-- Document excerpt --
▼

# Opinion



## JAB1 (Jul 31, 2009)

OK...I know that this issue has been beat to death...but, I have a haunting question...what I want to know is how a CA finish vs a CA/BLO finish differs?.....my technique is to use thin CA---about 6 coats---after my sanding is complete.  I only use thin CA, no BLO.  When finished with my 6 or so coats of thin CA, I sand with MicroMesh ...up to 12,000 grit.  This finish seems fantastic, durable, etc....

Why would I want to use BLO with my CA when I seem to get a wonderful, durable finish with CA alone?  Will it be more durable and long lasting in the long run?  Or , am I OK with CA alone?......


----------



## its_virgil (Jul 31, 2009)

If you are happy with the results you get with CA only then stick with it. You will not add to the durability or quality of the finish by adding boiled linseed oil. "If it ain't broke it don't need fixin."  How does the finish differ with or without boiled linseed oil? No difference.
Do a good turn daily!
Don



JAB1 said:


> OK...I know that this issue has been beat to death...but, I have a haunting question...what I want to know is how a CA finish vs a CA/BLO finish differs?.....my technique is to use thin CA---about 6 coats---after my sanding is complete.  I only use thin CA, no BLO.  When finished with my 6 or so coats of thin CA, I sand with MicroMesh ...up to 12,000 grit.  This finish seems fantastic, durable, etc....
> 
> Why would I want to use BLO with my CA when I seem to get a wonderful, durable finish with CA alone?  Will it be more durable and long lasting in the long run?  Or , am I OK with CA alone?......


----------



## bradh (Jul 31, 2009)

The most important thing is the finish you choose works for you. If you are happy, stick with what you are doing.
The only advantage BLO could offer is a slightly faster finish. The BLO helps set the CA. With BLO, I typically can start the next coat about 45 seconds after the previous. With CA alone, I find I need a couple minutes between coats. I use medium CA though.


----------



## GouletPens (Aug 1, 2009)

bradh said:


> The most important thing is the finish you choose works for you. If you are happy, stick with what you are doing.
> The only advantage BLO could offer is a slightly faster finish. The BLO helps set the CA. With BLO, I typically can start the next coat about 45 seconds after the previous. With CA alone, I find I need a couple minutes between coats. I use medium CA though.


 Med. CA will make the difference in time, not the BLO. Using thin you can practically do the next coat before you blink twice.

▲

-- Goal 1 --
Shift the coordinates in the answers by adding 76 to every number, then write out the data entries again with their requests. Begin with the line containing "This screenshot has" and continue through the last of the data entries, and leave the pictures out.

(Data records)
▼

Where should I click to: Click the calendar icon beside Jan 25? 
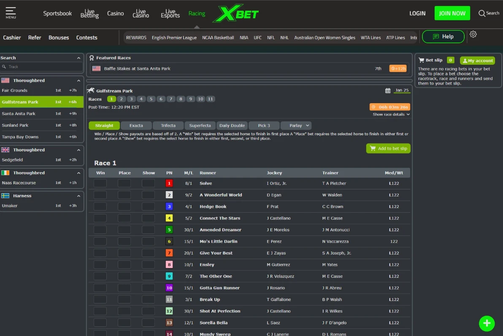coord(388,90)
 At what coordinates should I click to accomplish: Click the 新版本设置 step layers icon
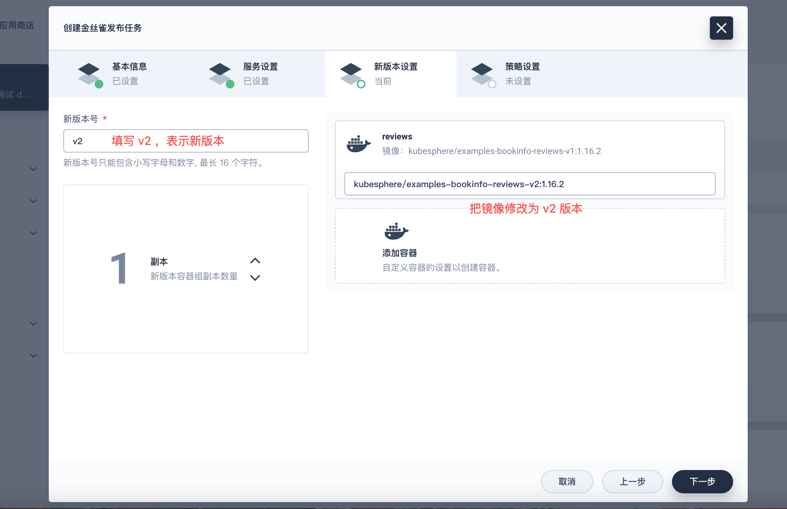click(x=351, y=74)
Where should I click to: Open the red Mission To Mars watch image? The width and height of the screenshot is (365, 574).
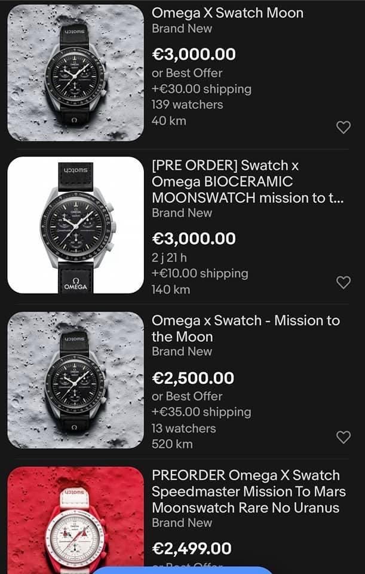75,519
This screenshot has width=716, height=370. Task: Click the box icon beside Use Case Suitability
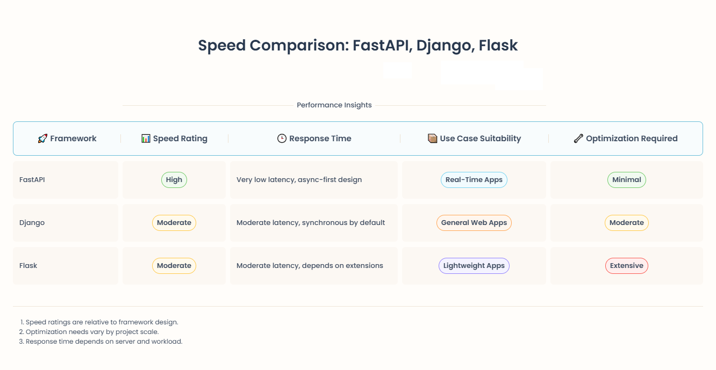432,139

▲

-- Goal 2 --
Answer these questions from the forum thread on CA finishes.
(a) Up to what grit does JAB1 sand with MicroMesh?
(b) With BLO, about how soon can bradh start the next coat?
(c) According to GouletPens, what makes the difference in time?

-- Written answer 1 --
This screenshot has width=716, height=370. Task: Click the box icon beside Use Case Suitability
508,215

-- Written answer 2 --
(a) Up to 12,000 grit.
(b) About 45 seconds after the previous coat.
(c) Medium CA, not the BLO.